Your instructions. Leave the pictures out. Retype exactly the lines below from the one containing "Enable the Asiakas pois käytöstä checkbox" through the one containing "1456x833 pixels. Task: Go to My courses", and no others.

Records to process.
-------------------------

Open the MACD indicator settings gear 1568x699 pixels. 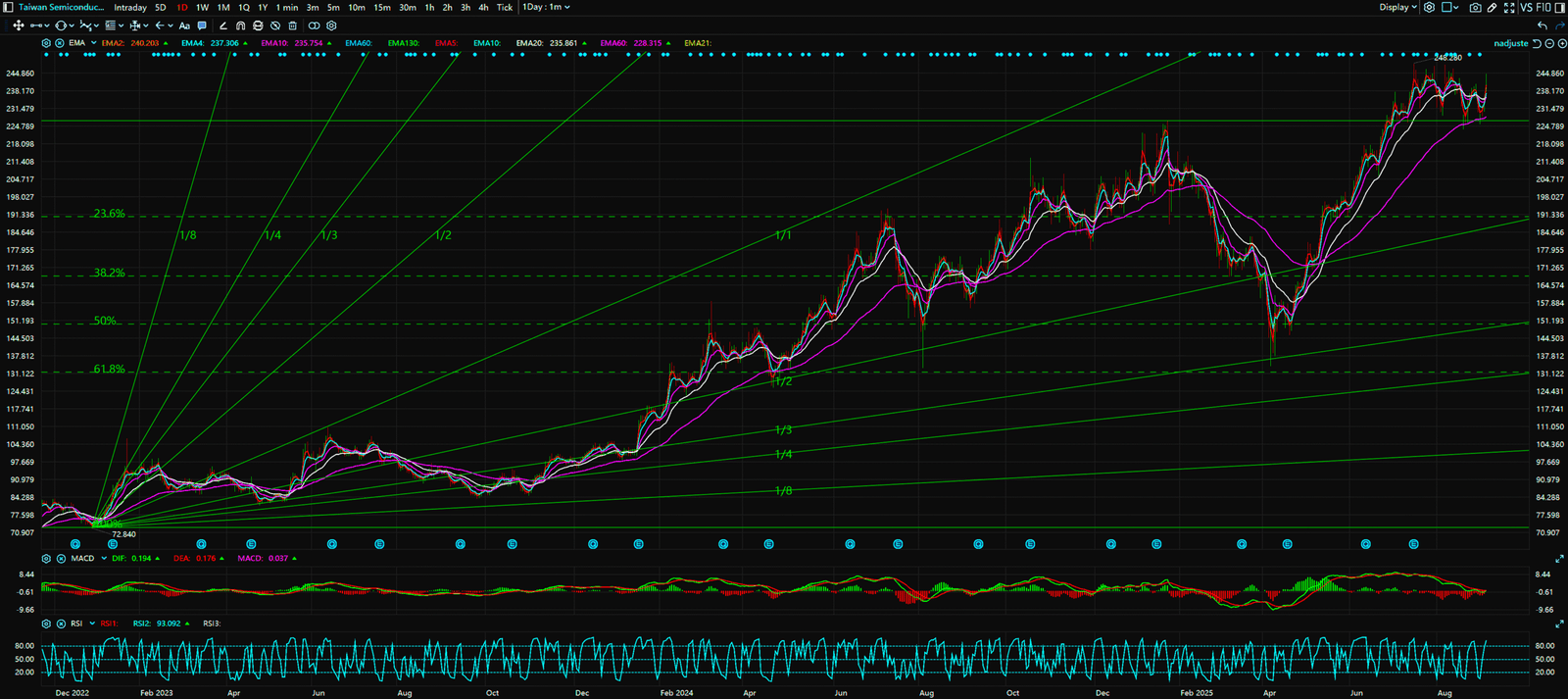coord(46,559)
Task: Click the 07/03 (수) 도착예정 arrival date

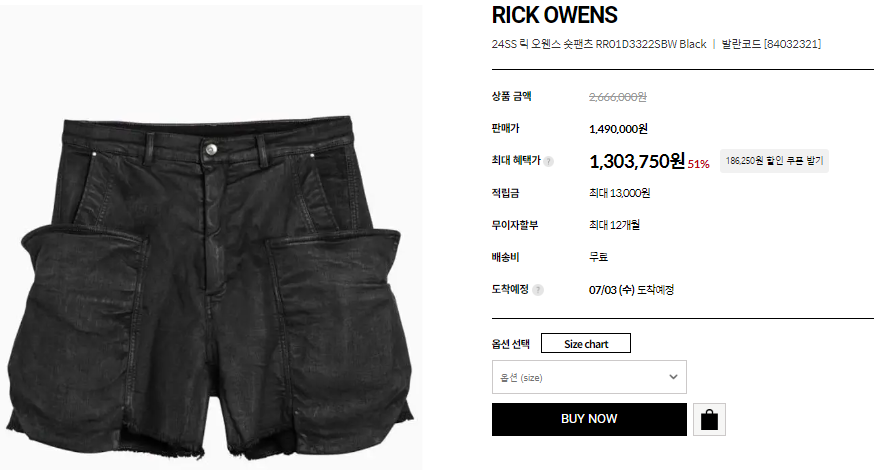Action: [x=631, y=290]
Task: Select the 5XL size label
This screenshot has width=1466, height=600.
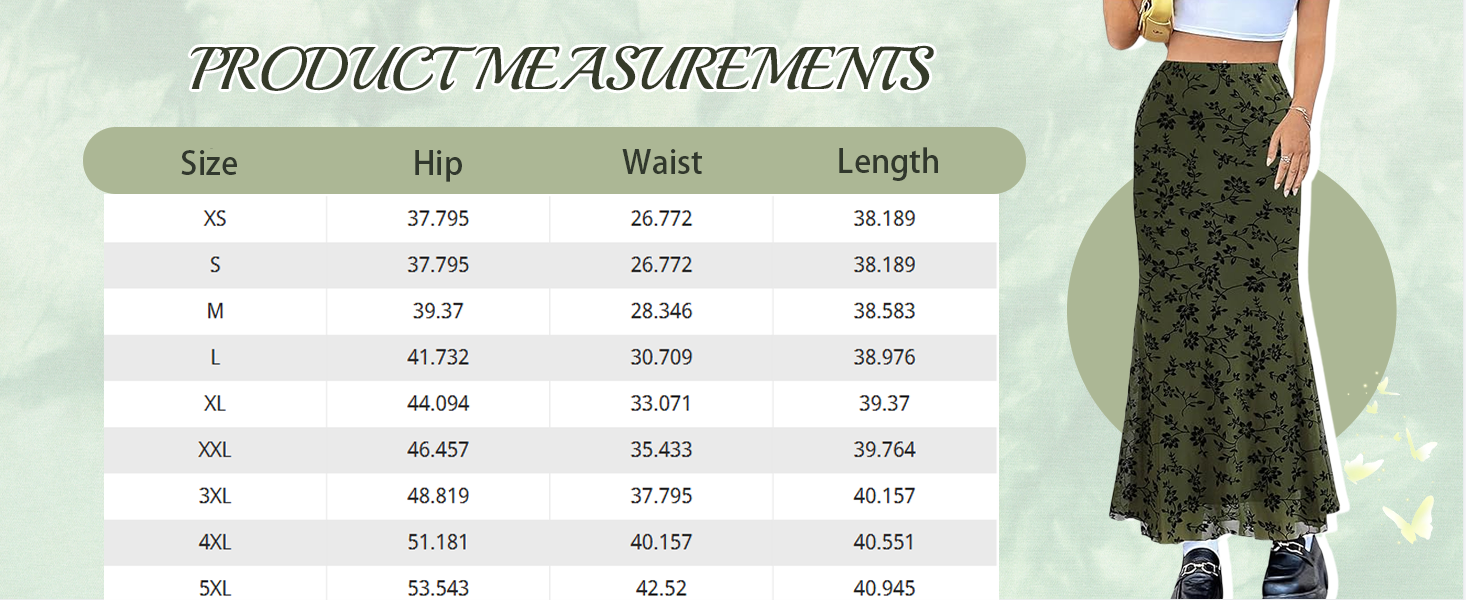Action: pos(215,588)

-------------------------

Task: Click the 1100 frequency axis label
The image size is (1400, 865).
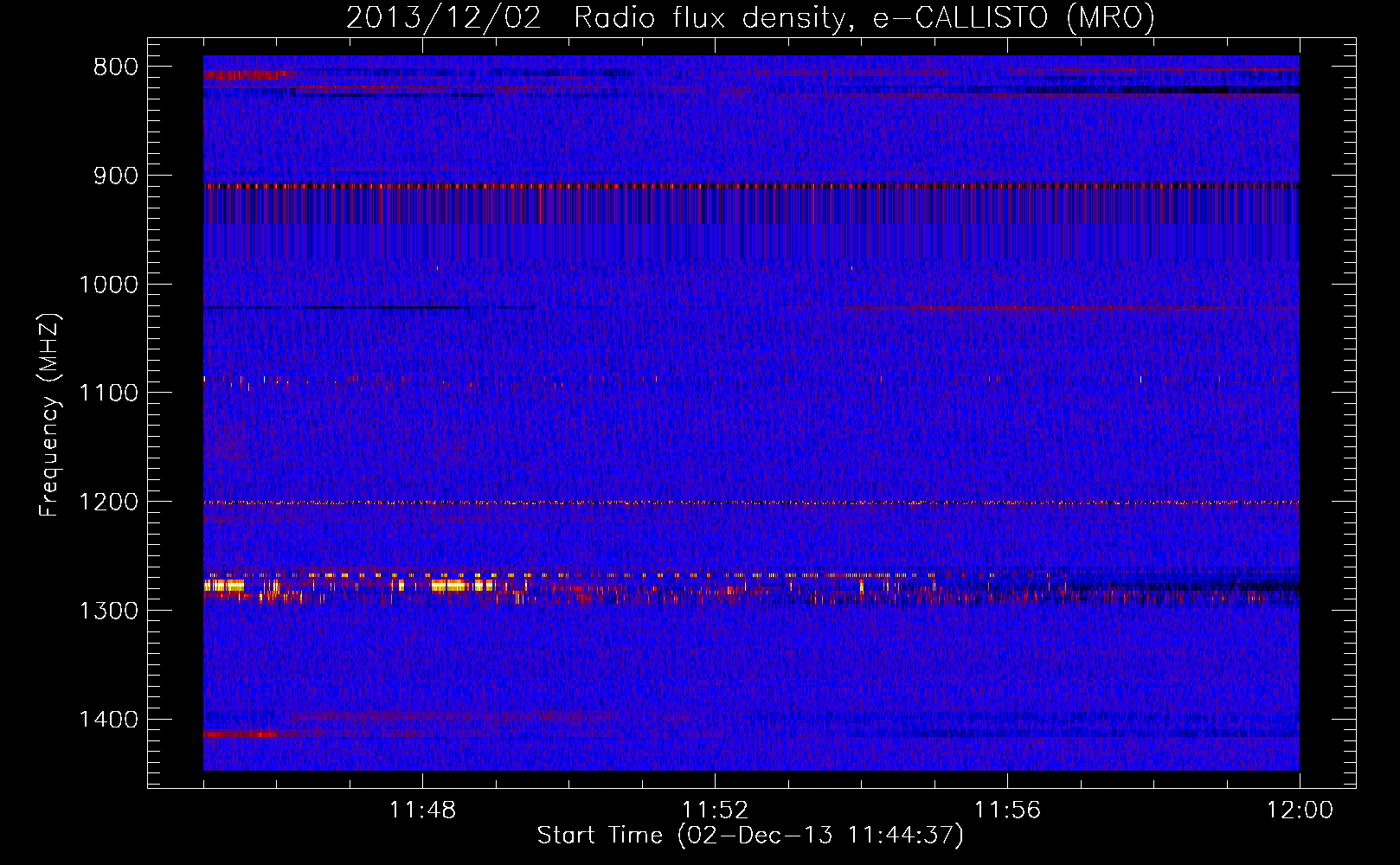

-------------------------

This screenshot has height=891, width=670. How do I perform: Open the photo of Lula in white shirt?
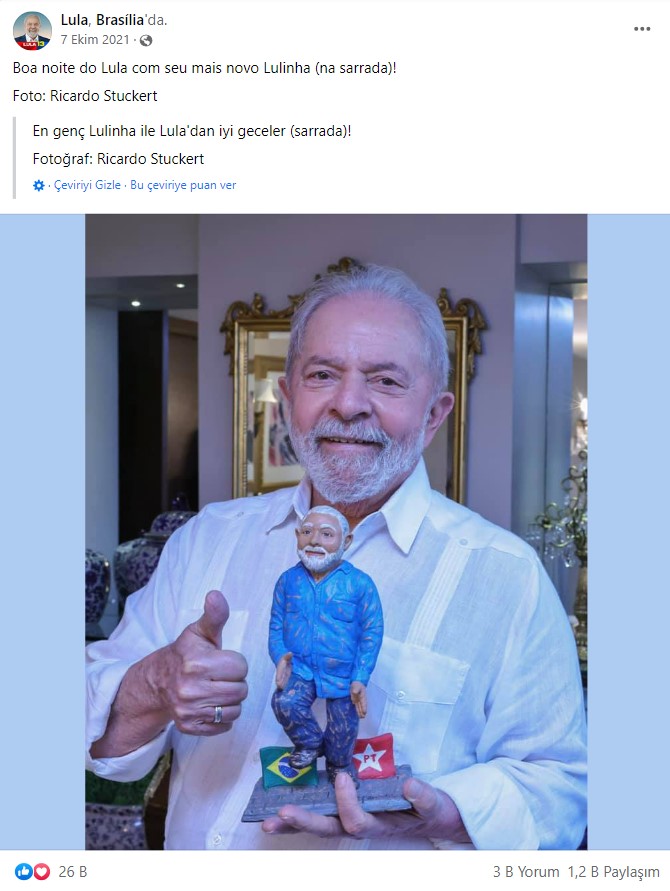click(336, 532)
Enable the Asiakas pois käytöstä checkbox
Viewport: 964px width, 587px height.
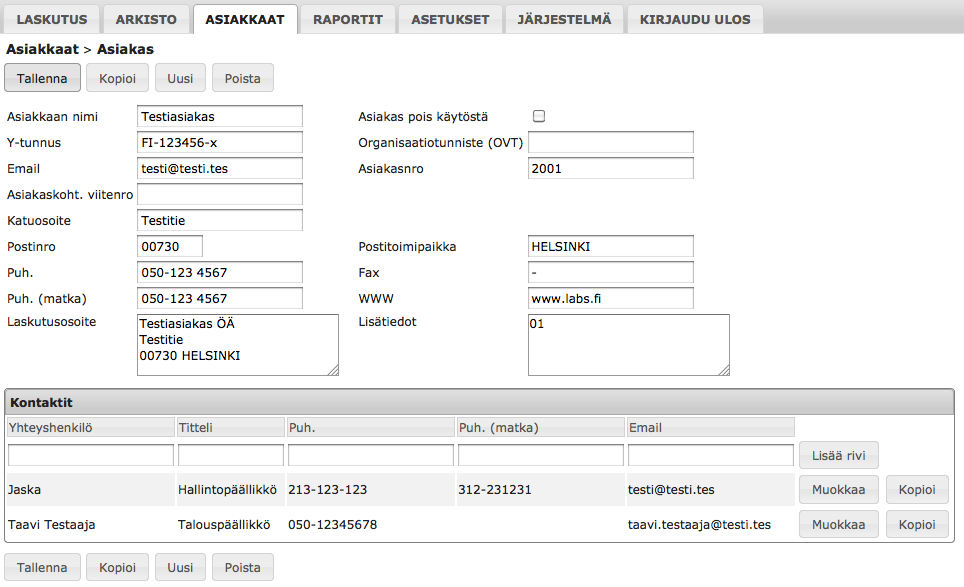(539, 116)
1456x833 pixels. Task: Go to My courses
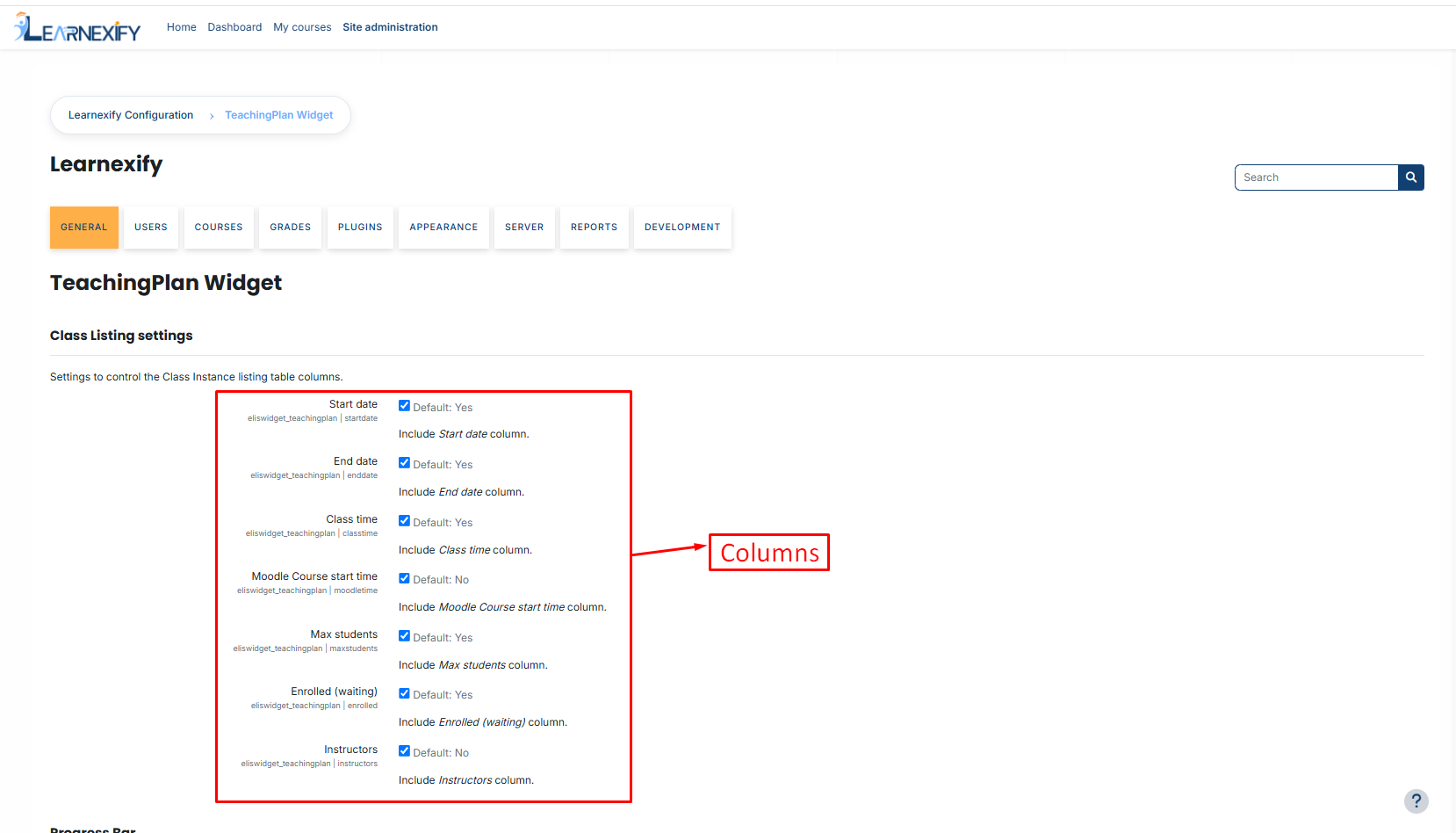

-------------------------

Task solution.
Enable the Asiakas pois käytöstä checkbox
Viewport: 964px width, 587px height.
(539, 116)
1456x833 pixels. Task: Go to My courses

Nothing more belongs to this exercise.